Over the last decade, significant efforts have been made to empower young women to be leaders, encouraging them to drive fearlessly toward their goals and to refuse to take no for an answer. Certainly, today’s girls have opportunities available to them that would have been unheard of just one or two generations ago, and without question, there is still progress to be made.
But, even as girls are moving forward in all sorts of measurable ways, many are now hypercritical of themselves for even the slightest deviation from what they consider to be the social or academic norm. Some take life so seriously that it is nearly impossible for them to ever feel a sense of satisfaction or personal fulfillment.
Others are stuck on a treadmill of never feeling good enough and become convinced that happiness will come with the next set of accomplishments or achievements or after they have gained a certain level of social attention or perceived popularity.
Social media, reality television and our changing academic landscape bombard girls with conflicting messages regarding what they should do, how they should be and what they should look like. High-level club sports, with hours of practice and long weekends spent at high-intensity tournaments, are sometimes no longer functional exercise. Instead, the intense strain put on developing girls’ bodies produces high rates of injuries that could have long-term ramifications well into their adult lives. Somewhere along the way, the empowering notion that “You Can Do it All” has morphed into the impossible ideal of “You Should Be Able to Do It All, Perfectly, All the Time.” Now, not being successful at everything is akin to failure.
It is no coincidence that today’s girls are more anxious and struggle with greater mental-health issues than ever before. Compared to boys, girls have higher rates of mental illnesses such as depression and anxiety.
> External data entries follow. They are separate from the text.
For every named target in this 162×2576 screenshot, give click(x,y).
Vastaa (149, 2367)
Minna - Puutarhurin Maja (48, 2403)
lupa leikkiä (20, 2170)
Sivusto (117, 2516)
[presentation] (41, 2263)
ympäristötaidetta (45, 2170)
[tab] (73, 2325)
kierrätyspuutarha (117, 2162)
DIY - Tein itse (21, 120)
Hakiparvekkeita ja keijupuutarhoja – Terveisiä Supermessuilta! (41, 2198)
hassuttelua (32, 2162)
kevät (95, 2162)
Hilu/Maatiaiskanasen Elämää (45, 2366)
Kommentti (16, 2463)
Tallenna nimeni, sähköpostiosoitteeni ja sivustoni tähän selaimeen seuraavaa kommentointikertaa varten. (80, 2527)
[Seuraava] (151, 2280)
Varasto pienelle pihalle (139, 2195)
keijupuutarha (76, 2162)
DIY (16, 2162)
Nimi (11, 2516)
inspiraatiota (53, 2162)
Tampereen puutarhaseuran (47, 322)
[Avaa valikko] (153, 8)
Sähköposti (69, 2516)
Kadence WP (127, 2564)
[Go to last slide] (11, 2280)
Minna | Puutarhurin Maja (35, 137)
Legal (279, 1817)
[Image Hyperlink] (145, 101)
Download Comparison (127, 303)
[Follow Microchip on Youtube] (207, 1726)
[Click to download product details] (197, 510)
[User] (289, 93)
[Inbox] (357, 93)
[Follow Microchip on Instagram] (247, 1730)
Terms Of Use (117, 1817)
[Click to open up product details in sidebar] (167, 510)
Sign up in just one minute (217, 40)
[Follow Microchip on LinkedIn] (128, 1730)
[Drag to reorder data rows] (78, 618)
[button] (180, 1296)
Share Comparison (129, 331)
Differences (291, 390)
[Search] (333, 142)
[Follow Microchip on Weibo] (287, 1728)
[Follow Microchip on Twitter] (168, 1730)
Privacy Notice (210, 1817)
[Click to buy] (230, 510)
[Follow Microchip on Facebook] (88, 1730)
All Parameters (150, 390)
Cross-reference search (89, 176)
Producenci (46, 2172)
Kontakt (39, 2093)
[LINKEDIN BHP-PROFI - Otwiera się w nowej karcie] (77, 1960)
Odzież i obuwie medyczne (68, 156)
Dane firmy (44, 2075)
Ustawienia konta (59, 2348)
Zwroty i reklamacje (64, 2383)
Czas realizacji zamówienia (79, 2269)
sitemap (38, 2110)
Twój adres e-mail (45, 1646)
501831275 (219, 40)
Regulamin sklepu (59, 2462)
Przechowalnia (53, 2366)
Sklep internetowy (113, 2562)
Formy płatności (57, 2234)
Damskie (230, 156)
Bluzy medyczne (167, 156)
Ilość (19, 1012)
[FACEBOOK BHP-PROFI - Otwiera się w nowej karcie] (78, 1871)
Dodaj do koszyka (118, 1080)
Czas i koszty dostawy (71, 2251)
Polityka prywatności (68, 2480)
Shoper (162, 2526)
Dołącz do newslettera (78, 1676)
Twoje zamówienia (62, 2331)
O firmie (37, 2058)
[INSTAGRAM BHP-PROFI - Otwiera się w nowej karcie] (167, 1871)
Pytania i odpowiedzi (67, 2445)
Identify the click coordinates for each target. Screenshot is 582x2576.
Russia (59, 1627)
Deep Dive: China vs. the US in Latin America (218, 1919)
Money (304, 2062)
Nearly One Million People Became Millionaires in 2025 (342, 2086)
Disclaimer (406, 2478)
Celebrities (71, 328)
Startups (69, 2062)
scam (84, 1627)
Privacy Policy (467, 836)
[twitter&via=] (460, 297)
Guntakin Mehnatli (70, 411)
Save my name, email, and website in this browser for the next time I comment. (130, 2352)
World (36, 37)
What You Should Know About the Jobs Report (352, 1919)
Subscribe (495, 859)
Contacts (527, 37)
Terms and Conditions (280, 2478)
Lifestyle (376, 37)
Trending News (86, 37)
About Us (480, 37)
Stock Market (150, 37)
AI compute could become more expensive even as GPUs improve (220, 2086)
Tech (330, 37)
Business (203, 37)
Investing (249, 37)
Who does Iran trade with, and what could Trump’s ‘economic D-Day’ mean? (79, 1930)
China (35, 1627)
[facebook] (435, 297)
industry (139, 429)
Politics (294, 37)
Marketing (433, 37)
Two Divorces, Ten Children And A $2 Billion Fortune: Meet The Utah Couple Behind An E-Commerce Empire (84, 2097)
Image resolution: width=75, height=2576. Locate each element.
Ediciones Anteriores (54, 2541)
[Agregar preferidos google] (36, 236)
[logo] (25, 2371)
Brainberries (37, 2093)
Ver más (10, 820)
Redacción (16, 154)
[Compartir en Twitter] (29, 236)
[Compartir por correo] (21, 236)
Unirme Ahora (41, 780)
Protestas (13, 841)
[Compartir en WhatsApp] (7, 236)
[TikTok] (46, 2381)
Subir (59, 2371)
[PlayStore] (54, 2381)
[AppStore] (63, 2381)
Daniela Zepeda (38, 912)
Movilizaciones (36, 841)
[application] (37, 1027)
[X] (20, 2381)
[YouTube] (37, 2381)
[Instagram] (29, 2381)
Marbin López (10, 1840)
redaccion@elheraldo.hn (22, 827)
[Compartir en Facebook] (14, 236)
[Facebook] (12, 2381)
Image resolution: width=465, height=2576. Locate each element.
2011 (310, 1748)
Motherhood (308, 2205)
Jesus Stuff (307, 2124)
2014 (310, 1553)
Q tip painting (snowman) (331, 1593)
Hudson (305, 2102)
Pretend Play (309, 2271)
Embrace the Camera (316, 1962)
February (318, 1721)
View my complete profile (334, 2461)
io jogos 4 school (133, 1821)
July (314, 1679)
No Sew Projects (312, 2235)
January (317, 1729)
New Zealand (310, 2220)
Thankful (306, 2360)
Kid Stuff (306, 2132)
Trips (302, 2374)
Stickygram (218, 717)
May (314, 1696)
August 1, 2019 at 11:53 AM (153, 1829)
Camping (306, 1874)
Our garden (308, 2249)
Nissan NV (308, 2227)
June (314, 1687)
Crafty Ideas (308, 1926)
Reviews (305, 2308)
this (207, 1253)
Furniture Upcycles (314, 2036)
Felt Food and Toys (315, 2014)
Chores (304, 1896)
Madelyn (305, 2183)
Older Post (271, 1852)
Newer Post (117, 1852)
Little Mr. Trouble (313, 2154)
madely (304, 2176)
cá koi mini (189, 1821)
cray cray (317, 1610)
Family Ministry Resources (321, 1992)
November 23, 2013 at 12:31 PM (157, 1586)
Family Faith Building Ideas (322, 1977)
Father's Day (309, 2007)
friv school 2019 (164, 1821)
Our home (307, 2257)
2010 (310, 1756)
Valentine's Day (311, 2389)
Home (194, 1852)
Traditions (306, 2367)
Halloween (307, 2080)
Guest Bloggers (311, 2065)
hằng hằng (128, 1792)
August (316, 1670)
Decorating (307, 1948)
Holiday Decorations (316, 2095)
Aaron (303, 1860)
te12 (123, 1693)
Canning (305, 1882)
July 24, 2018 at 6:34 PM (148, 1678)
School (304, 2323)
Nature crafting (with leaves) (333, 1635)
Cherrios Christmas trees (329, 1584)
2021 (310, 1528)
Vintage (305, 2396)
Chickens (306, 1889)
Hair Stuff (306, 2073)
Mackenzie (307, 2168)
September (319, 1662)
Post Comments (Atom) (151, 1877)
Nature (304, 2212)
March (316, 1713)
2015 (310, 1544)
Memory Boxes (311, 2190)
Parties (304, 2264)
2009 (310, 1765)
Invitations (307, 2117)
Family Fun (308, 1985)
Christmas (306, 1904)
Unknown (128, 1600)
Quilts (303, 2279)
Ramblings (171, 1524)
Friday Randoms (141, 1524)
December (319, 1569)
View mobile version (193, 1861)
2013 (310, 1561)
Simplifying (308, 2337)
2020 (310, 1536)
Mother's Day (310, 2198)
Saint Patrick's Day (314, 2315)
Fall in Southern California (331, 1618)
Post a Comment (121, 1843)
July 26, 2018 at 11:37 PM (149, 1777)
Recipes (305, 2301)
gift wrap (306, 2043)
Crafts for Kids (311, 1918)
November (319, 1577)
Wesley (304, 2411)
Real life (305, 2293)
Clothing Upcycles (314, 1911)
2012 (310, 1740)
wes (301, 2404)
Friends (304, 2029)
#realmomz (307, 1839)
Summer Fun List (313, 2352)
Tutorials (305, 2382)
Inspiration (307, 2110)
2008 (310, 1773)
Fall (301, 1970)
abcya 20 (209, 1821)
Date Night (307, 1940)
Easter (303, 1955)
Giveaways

Research shows that girls between the ages of 15 and 20 have more than double the rates of depression than that of their male counterparts. Girls often grapple with eating disorders and negative self body image. There is an epidemic of meanness from girls directed at girls — which in many cases continues into adulthood. Some girls use alcohol, prescription drugs or other narcotics, and/or self-mutilation to cope with the intense pain and pressure from trying to meet a revolving carousel of external and internal expectations. More than one in five high school girls has seriously considered committing suicide. In general, teenage girls seem to be experiencing achievement-driven success and certain kinds of acute unhappiness at the same accelerating rates.
Though statistics about teenage girls with mental and emotional disorders suggest a dire situation, there is still hope for today’s overachieving and overstressed girls.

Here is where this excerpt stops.